Demonstrators blocked off a French wholesale market and two mail sorting centres in small, scattered protests today that followed a day of massive marches against a youth jobs plan.

Unions and student associations have maintained steady pressure on the conservative government for weeks, demanding the withdrawal of the law that would make it easier for employers to hire and fire young workers. Demonstrations yesterday drew about 1 million people, police said.

Today, protesters in the western city of Nantes stopped traffic around the city’s wholesale meat and produce market for about three hours. In south-western Toulouse, students blocked mail trucks outside two sorting centres to try to disrupt postal delivery.

Most of yesterday’s marches were peaceful, although hooligan violence at the end of the largest demonstration, in Paris, dominated television coverage.

Several hundred youths ripped up street signs and park benches and hurled stones and chunks of paving at police.

The police responded with tear gas and rubber pellets and made repeated charges, carrying away those they arrested.

Police said they took 383 people into custody in Paris, where 30 people and four police officers also suffered slight injuries. Another 243 were arrested elsewhere in France.

As before, the violence appeared to involve many youths from Paris’ tougher suburbs, as well as political extremists.

“It is giving them too much credit to ascribe an ideology to them. These are just hoodlums, who come to break and pillage. I’m not sure there is an ideology behind all this,” said Interior Minister Nicolas Sarkozy.

Youths also smashed store windows, bus shelters and clashed with police in Rennes in north-west France, while store windows, cars and telephone boxes were damaged in Lille in the north-east.

Police said more than 1 million people poured into the streets in 268 marches across the country, including 84,000 in Paris. Union organisers put the figure in the capital at 700,000 – and 3 million nationwide.

It was the second Tuesday running that unions and student groups mobilised such numbers, even as renewed nationwide strikes lost a little steam compared to a week earlier.

Strikers again shut down the Eiffel Tower, but mail was delivered, more planes and trains were running, fewer teachers stayed off the job and there were fewer disruptions to daily life. The education minister said fewer high schools were closed or disrupted by protesters.

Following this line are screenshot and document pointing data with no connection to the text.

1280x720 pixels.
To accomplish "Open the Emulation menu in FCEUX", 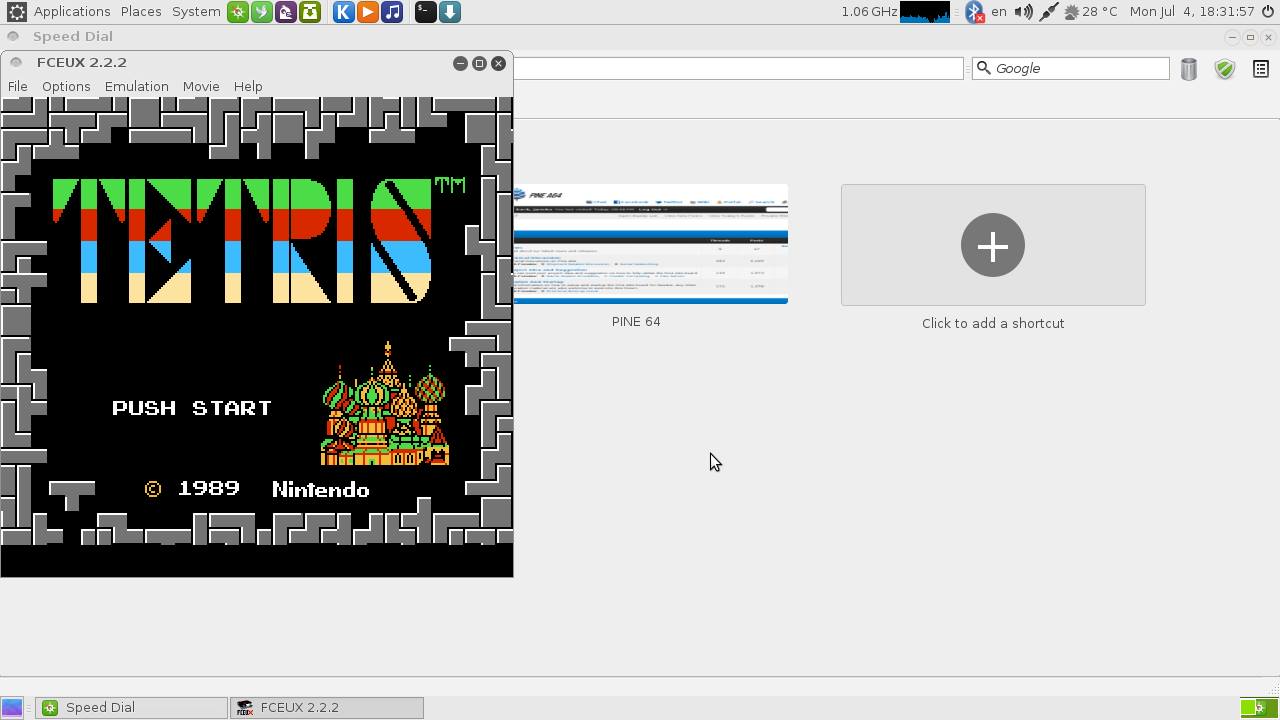I will (x=136, y=87).
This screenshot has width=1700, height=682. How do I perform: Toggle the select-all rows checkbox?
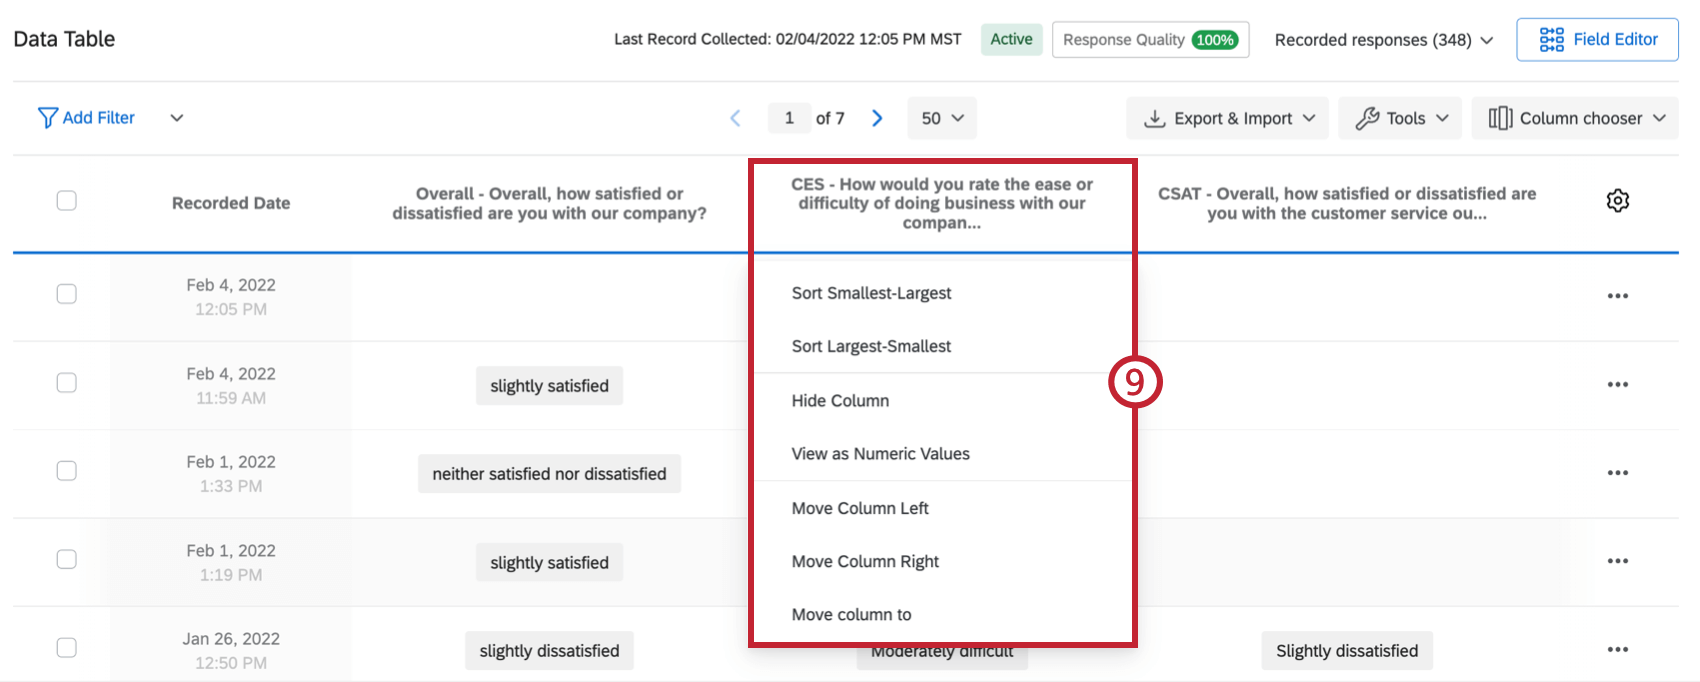click(67, 201)
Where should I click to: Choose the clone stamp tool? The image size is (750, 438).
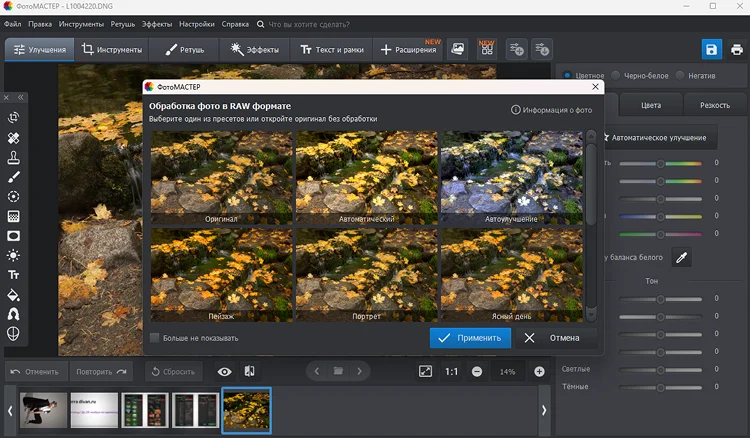click(14, 158)
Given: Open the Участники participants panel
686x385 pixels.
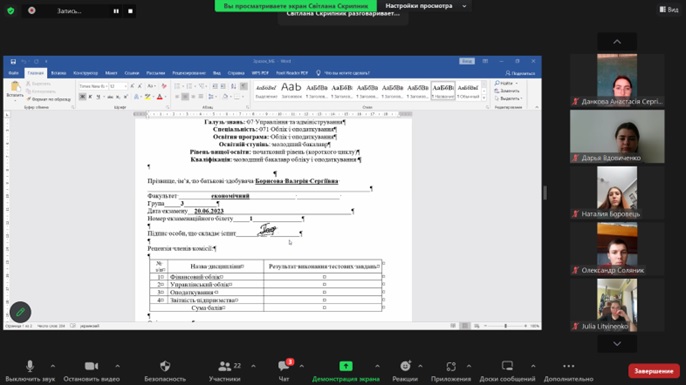Looking at the screenshot, I should (225, 366).
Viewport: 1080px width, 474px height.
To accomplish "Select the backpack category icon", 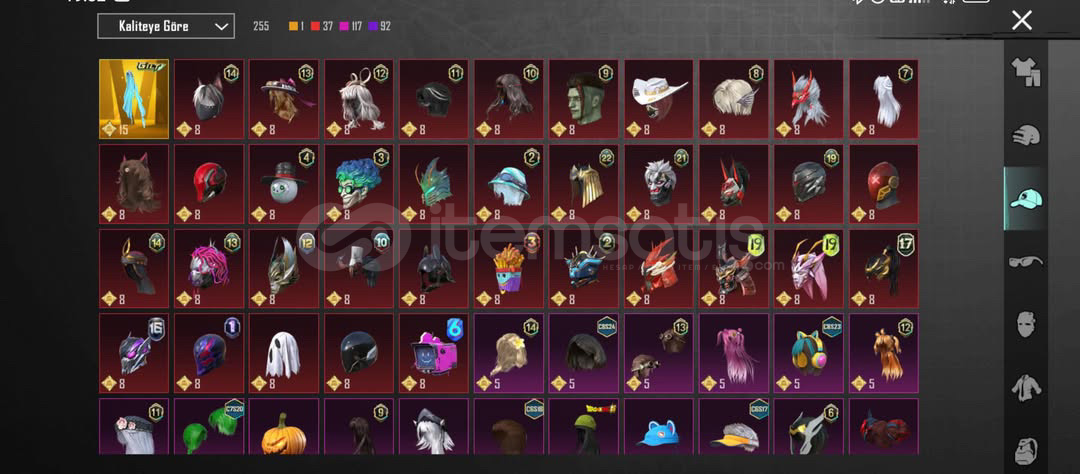I will 1026,451.
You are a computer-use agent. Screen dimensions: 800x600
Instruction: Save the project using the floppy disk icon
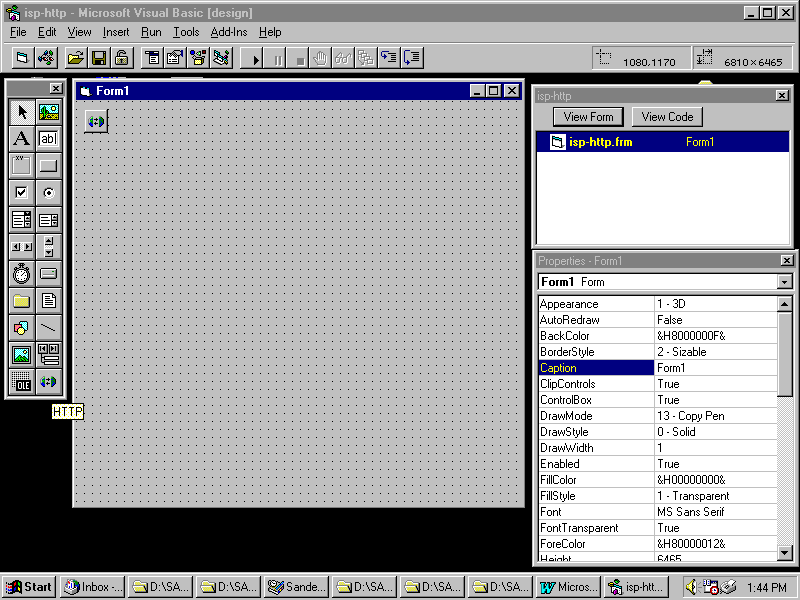coord(99,59)
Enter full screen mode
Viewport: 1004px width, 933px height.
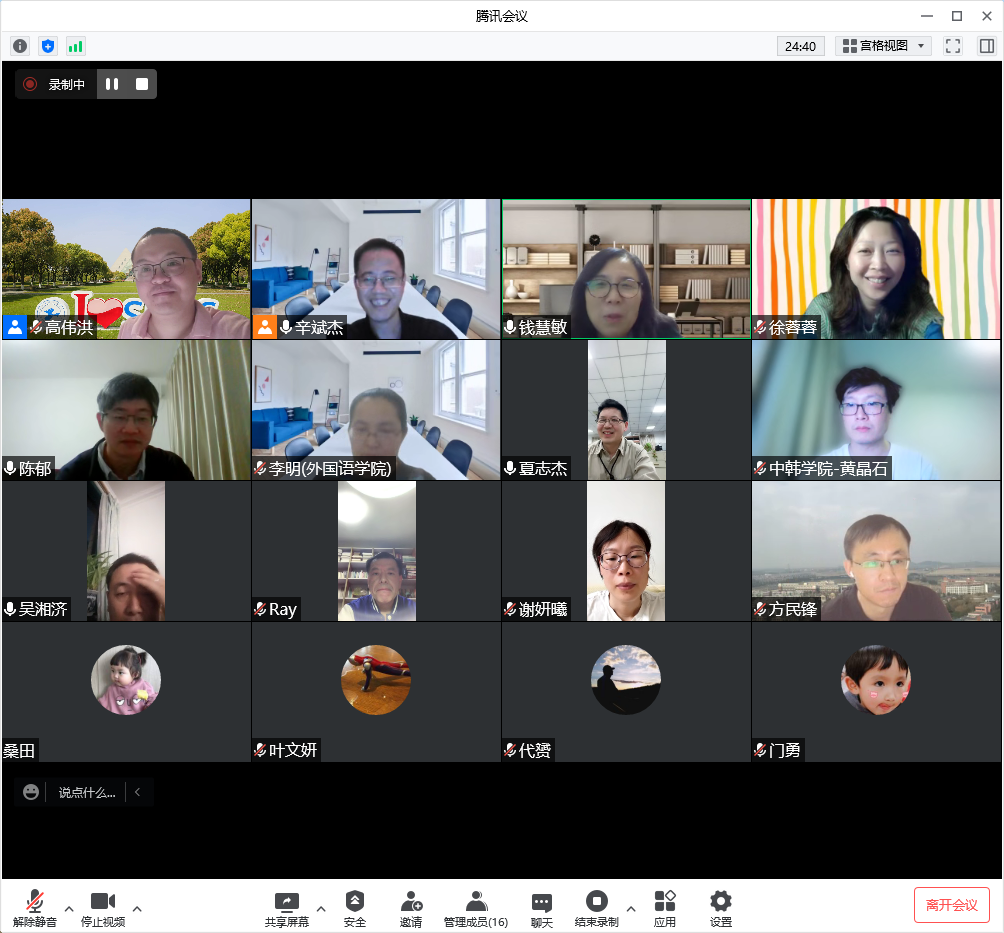pyautogui.click(x=953, y=46)
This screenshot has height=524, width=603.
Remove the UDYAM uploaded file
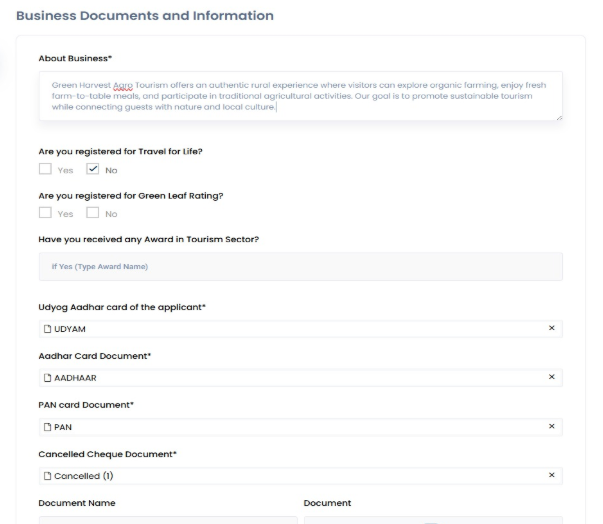(551, 329)
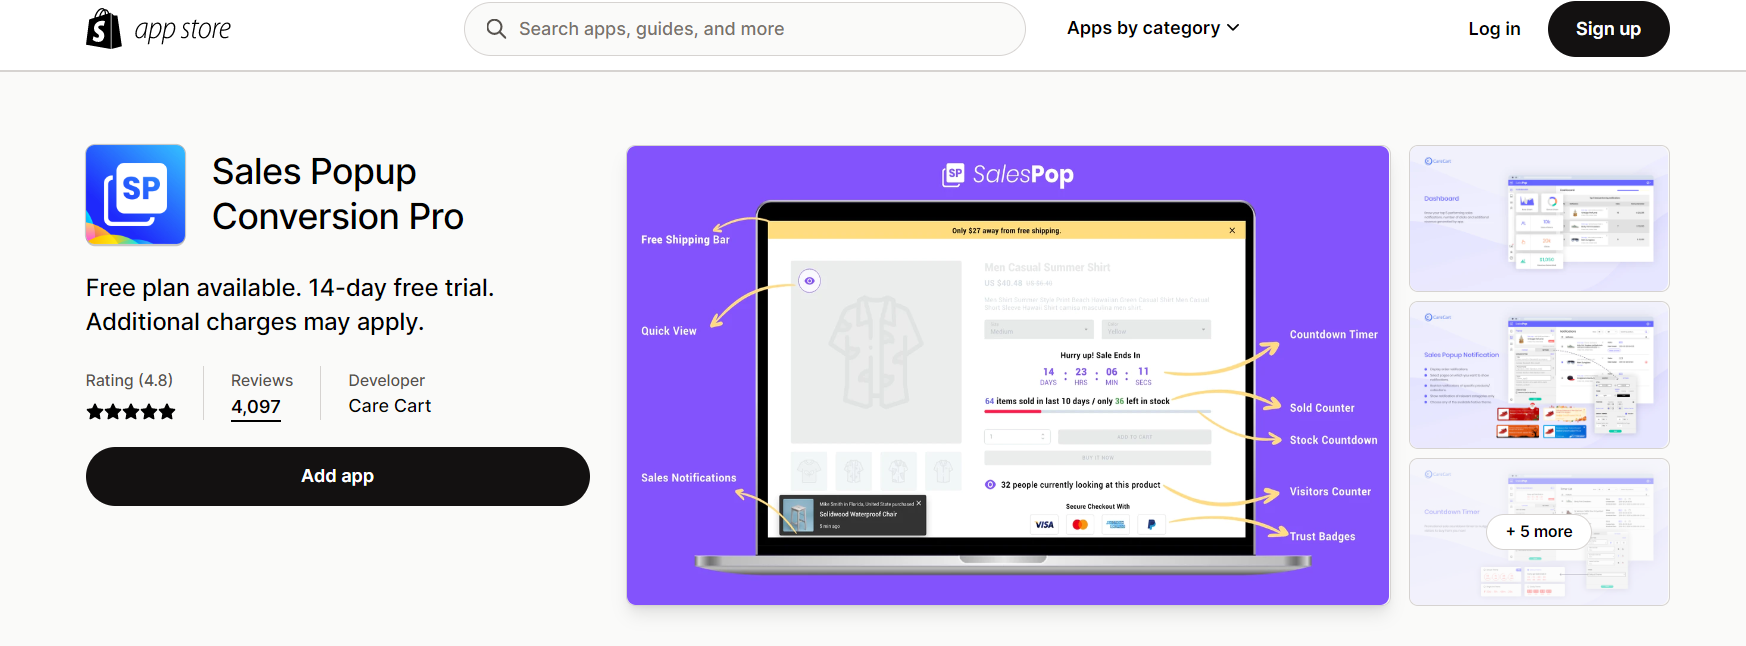The image size is (1746, 646).
Task: Click the Sales Popup Conversion Pro app icon
Action: (136, 195)
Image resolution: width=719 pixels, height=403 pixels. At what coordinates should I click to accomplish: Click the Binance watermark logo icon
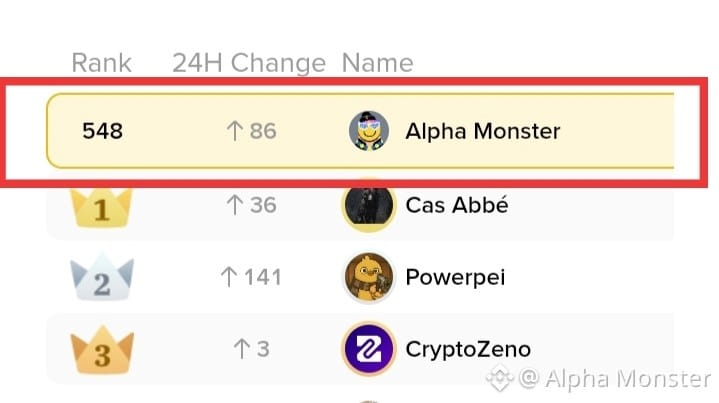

Students backed by unions have spearheaded ever-larger marches for two months against the law.

French President Jacques Chirac signed it on Sunday, saying it will help France keep pace with the global economy. He offered modifications, but students and unions rejected them.

In a sign that the impasse might be easing, major unions agreed to talks today with members of Chirac’s party charged with drawing up his proposed modifications to the jobs law, although labour leaders also said they would hold firm on their demand to scrap the law.

Prime Minister Dominique de Villepin championed the disputed “first job contract” to stem chronic youth unemployment rates, which run at 22 percent and as high as 50 percent among youths in some depressed, heavily immigrant neighbourhoods hit by weeks of riots last year.

Villepin maintains the measure would encourage hiring by giving employers greater flexibility, allowing them to fire workers under 26 if things don’t work out in their first two years on a job.

Critics say it threatens France’s hallmark labour protections, and the crisis has severely damaged Villepin’s political reputation.